The Green New Deal and a New Politics of Consumption
In fighting for a Green New Deal we can’t just focus on clean power and innovative ways to decarbonize our society and world. We also need to rethink what and how much we consume — without falling prey to left arguments that amount to austerity.

(GPA Photo Archive / Flickr)
In response to the introduction of the Green New Deal resolution last year, a congressman bankrolled by oil and gas interests announced the formation of an “Anti-Socialism Caucus.” “The government will come into almost every part of everyday life, from energy to transportation to literally what you eat,” warned Republican representative Chris Stewart of Utah. The announcement may seem better suited for 1949 than 2019. But its predictable demagoguery hides an important truth: the political struggle to decarbonize the economy and move the United States onto an ecologically sane and socially just footing will be waged on the field of consumption.

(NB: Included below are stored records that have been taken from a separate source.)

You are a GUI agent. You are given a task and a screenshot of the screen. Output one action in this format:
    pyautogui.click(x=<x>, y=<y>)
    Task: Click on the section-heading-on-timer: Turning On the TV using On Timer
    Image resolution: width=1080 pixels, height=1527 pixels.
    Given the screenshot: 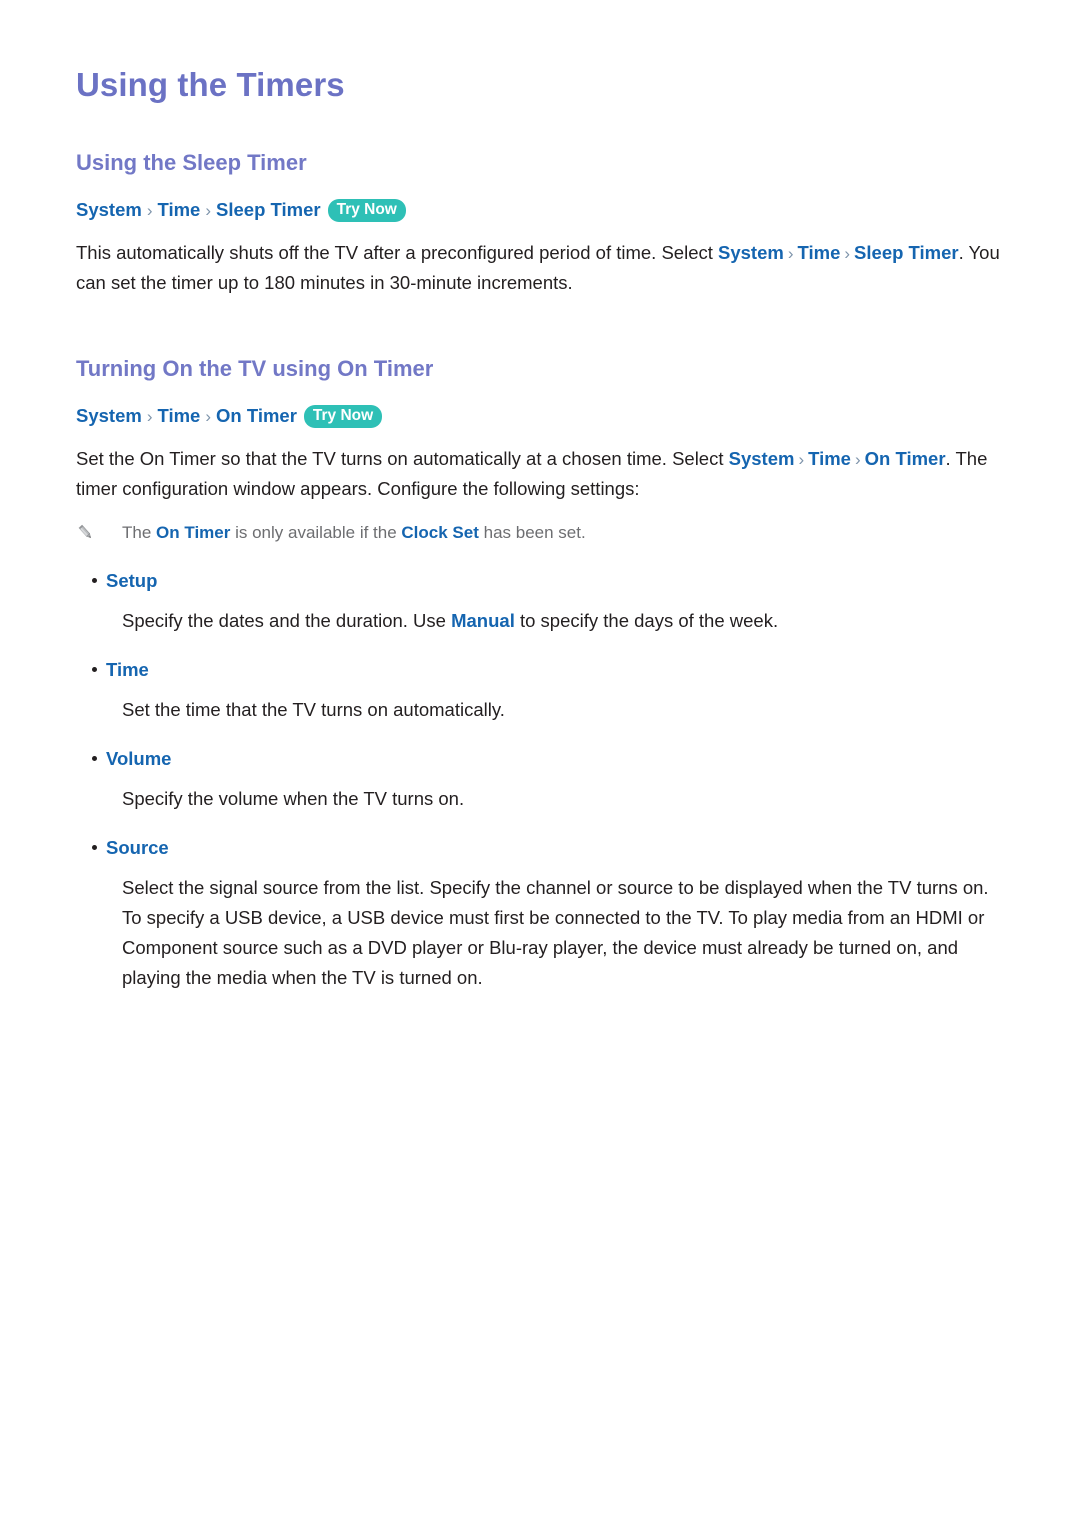 What is the action you would take?
    pyautogui.click(x=255, y=369)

As absurd as right-wing fearmongering about the demise of hamburgers lurking in the Green New Deal’s “deep, deep red communist” core is, it also raises important and difficult questions. Any Green New Deal sweeping enough to meet this moment must address what and how we consume. Rapidly phasing out fossil fuels in the energy sector, essential as that is, won’t automatically create the consumption patterns needed to remake our relationship with the planet. And without a clear policy vision that defines sustainable and egalitarian consumption, explains why it matters, and charts a democratic path to get there, a transformative Green New Deal faces long political odds.
Meaningful action against climate change and other ecological problems will require big changes in how products and services are distributed, marketed, sold, bought, used and recycled. This will affect not just billionaires and their outsize carbon footprint, but working- and middle-class people. Precisely what those shifts entail and how to manage them democratically are political questions we have to face.